Voir ici: http://david.monniaux.free.fr/dotclear/index.php/2009/01/29/371-quasimodo-en-triple-exemplaire
Je constate que des professeurs des universités, des directeurs de recherche au CNRS doivent passer du temps à régler des problèmes comme:
* Faire venir un plombier pour déboucher les WC. (*)
* Trouver un moyen légal de verser des indemnités à un stagiaire étranger.
(*) Dans d’autres établissements de ma connaissance, obtenir que les services généraux fassent assurer le ménage dans les WC a mobilisé des directeurs de département et nécessité des courriers à la direction.
Dans un monde normal, ces problèmes devraient être réglés par le personnel dont c’est la fonction. Visiblement, ce n’est pas le cas.
Je partage vos points de vue sur le métier, du moins le constat. Par contre, j’ai une autre vision sur ce point (je cite):
« Dans la foulée, gestion des emplois du temps des collègues du département. Tâche très lourde et très prenante en temps. Mais il faut bien pallier les carences en personnel administratif. »
A vouloir pallier les carences en personnel dues à une politique calamiteuse de l’emploi (ressources humaines disent-ils), nous – les universitaires – remplissons des tâches dévolues à d’autres métiers – personnels administratifs bien moins rémunérés à ancienneté équivalente (donc on pique du boulot pour pas cher).
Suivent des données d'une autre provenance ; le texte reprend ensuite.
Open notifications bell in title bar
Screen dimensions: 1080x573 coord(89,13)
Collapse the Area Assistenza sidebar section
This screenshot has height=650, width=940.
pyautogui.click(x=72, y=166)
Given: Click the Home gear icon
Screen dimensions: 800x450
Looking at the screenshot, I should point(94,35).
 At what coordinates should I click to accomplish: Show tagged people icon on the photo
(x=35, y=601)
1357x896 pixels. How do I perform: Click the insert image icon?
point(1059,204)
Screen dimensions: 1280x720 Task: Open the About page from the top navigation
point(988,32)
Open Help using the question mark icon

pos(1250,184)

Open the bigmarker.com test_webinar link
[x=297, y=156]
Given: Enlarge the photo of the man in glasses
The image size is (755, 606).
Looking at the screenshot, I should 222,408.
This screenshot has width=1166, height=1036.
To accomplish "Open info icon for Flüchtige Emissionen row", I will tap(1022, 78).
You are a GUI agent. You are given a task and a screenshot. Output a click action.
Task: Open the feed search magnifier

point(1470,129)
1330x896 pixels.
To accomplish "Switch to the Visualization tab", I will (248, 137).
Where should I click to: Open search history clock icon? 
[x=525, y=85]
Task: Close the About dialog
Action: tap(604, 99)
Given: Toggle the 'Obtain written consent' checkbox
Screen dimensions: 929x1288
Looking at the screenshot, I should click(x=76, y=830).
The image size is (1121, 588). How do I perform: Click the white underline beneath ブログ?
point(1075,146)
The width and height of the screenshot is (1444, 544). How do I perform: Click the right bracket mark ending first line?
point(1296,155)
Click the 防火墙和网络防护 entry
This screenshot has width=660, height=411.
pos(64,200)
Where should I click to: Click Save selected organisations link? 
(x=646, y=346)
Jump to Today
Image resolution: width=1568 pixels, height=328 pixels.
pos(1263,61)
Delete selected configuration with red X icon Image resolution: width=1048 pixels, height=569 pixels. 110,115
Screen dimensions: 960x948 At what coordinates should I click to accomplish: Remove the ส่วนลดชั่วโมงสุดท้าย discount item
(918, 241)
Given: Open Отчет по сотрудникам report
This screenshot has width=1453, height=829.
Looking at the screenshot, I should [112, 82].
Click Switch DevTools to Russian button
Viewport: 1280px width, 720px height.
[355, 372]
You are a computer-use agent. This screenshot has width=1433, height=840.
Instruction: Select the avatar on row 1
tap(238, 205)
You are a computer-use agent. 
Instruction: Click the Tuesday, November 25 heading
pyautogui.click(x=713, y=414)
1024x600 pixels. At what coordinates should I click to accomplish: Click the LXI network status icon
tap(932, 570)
Et quand je dis cela, je ne dis pas « je ne veux pas salir mes mains à faire ces tâches » mais que nous sommes recrutés pour des missions autres et qu’elles sont diluées dans un amas de tâches annexes (Cf surveillance par ex. il y a 20 ans quand j’étais étudiant à Rennes des appariteurs surveillaient…). En disant cela, je suis conscient mettre fait avoir lorsque j’ai débuté, « bon élève » mais pas longtemps, au grand dam des collègues ! L’Etat s’en tire à bon compte, avec un petit budget par étudiant (4500 €/étudiant de 1e cycle/Licence général, 12000 € pour classes prépas, par ex.), les collèges grognent et râlent dans les couloirs, mais si responsables – des cadres hein ! ;-)) ils continuent à œuvrer pour que vaille que vaille la boutique puisse tourner – ce qui peut valoir des médailles républicaines certes. Puis, un beau jour – serait-ce en ce moment – ça pète. Ils récoltent dans la goule les pratiques qu’ils ont semées. Comptabiliser les tâches administratives – qu’ils confondent avec responsabilités d’administration de l »enseignement, quelle nuance mes camarades ! Voilà ce que disent les « gouvernants » et autres collègues proches de la retraite : il faut tout comptabiliser ; et à vouloir comptabiliser, on arrive à la … modulation de service car à moyens constants, il n’y a pas d’autres solutions. Ah, on est malin maintenant ! A vouloir endosser la responsabilité incombant au Ministère (ministres successifs d’ailleurs, cf Allègre & co), à vouloir éponger les carences de l’enseignement supérieur (choix involontaire des électeurs ?), on va avoir du mal à justifier notre statut qui, certes, est mal fagoté mais à quand même l’avantage de garantir aux universitaires LE TEMPS LIBRE pour construire les savoirs (eh oui, j’ose !) !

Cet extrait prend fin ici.